-- Begin DATA PROVIDED --
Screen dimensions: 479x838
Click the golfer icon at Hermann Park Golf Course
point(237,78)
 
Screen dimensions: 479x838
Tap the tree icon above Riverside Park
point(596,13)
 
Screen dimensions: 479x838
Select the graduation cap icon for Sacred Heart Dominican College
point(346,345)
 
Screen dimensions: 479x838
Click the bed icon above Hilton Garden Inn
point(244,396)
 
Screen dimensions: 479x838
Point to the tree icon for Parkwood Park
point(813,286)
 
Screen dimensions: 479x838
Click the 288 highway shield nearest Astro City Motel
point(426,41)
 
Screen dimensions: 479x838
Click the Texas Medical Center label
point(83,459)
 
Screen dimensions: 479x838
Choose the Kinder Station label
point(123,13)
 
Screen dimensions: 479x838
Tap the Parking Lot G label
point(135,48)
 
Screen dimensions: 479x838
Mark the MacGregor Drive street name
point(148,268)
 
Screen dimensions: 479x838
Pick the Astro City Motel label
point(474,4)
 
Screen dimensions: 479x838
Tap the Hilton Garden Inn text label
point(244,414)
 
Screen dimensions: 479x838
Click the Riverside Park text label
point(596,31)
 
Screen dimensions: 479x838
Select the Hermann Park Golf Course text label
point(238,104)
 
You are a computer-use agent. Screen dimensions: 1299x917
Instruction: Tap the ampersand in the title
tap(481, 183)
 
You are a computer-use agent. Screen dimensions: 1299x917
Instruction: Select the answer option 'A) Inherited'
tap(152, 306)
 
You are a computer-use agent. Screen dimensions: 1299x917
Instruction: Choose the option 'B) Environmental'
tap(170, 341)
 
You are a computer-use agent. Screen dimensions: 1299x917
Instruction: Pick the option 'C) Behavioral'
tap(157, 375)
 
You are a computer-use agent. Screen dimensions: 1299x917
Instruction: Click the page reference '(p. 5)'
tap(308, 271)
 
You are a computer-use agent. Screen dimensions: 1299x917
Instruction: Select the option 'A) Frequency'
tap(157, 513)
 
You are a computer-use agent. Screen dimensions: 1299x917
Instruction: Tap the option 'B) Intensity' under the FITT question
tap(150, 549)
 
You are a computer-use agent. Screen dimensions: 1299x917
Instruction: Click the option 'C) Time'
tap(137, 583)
-- End DATA PROVIDED --
■ **WHAT YOU NEED TO DO**: Gather every line of the data above that contains the string "text". Matching is case-sensitive.

■ **TASK SOLUTION**:
Tap the Hilton Garden Inn text label
Click the Riverside Park text label
Select the Hermann Park Golf Course text label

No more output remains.